▶ **WHAT YOU ARE ASKED TO DO**
Rewrite the lines below with every instance of "pixels" changed to "px" and everything else kept the same. Leave the pictures out of your version.

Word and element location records
--------
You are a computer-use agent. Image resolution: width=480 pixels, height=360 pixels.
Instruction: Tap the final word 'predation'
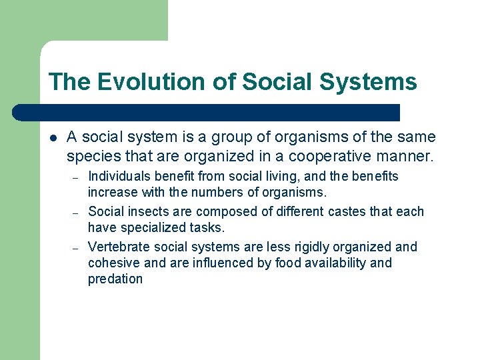click(x=115, y=279)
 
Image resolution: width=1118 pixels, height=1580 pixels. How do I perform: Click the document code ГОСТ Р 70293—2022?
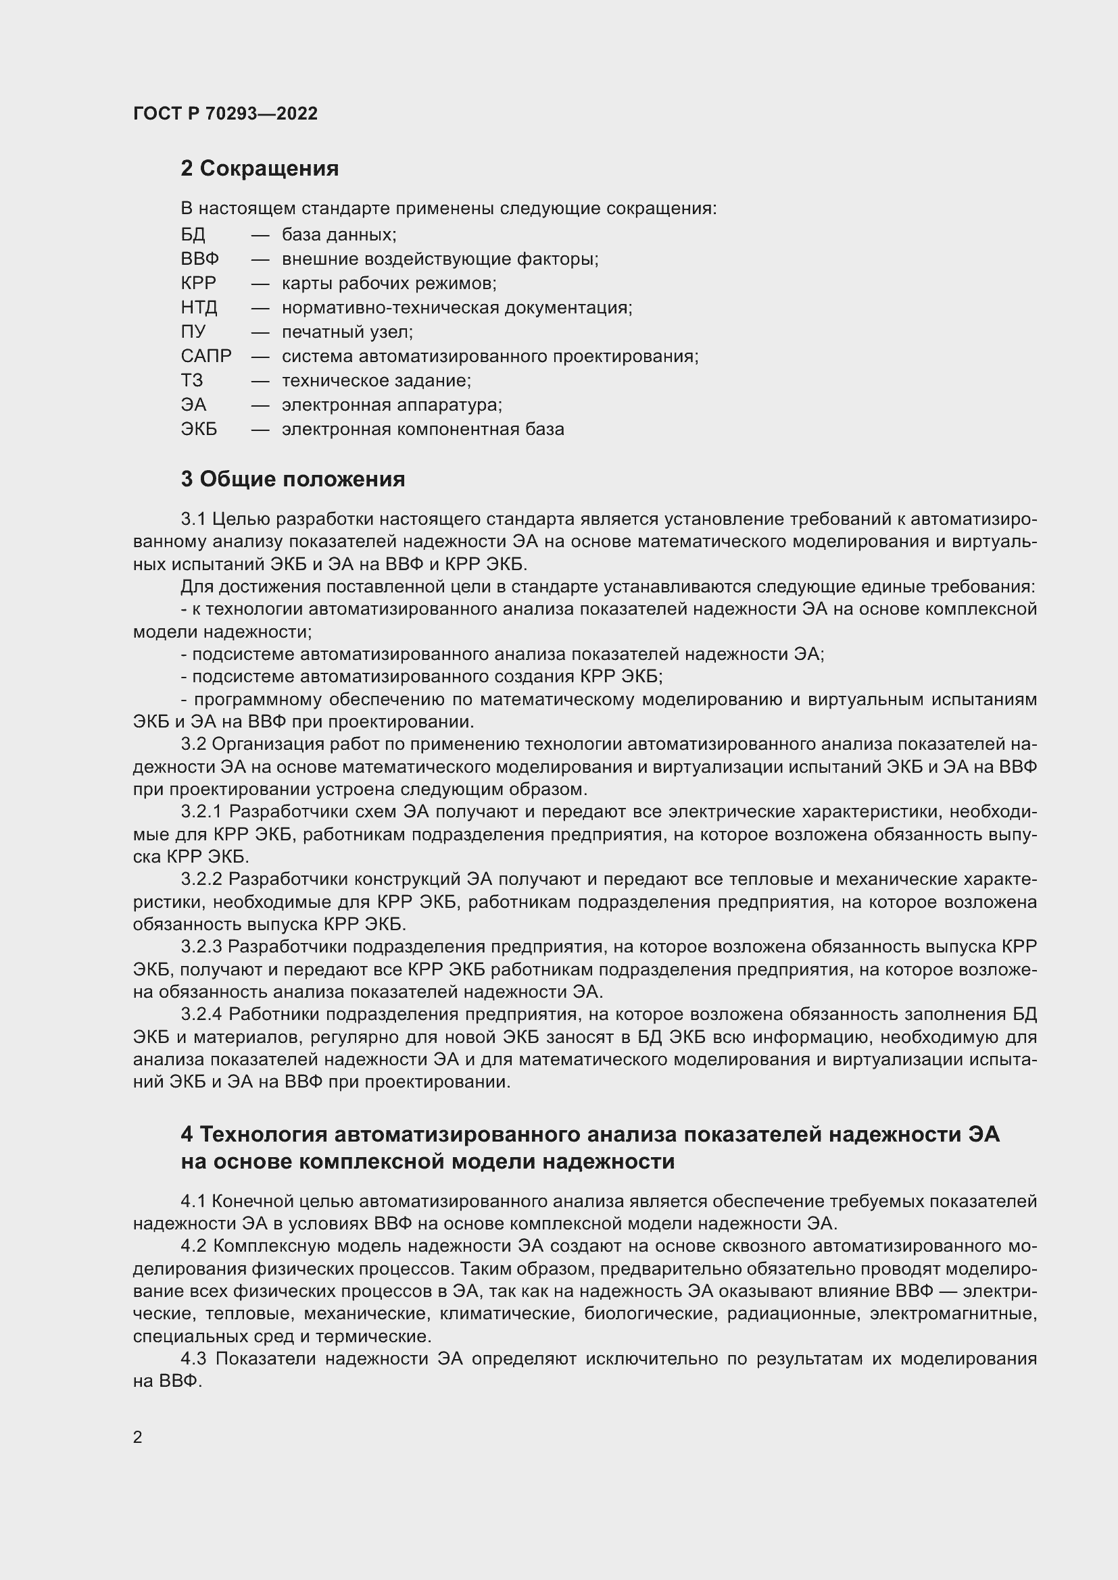click(225, 113)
--------
▶ **THE SOLUTION**
You are a computer-use agent. Image resolution: width=480 px, height=360 px.
Instruction: Tap the final word 'predation'
click(x=115, y=279)
 
Image resolution: width=1118 px, height=1580 px. How do I perform: Click the document code ГОСТ Р 70293—2022?
click(225, 113)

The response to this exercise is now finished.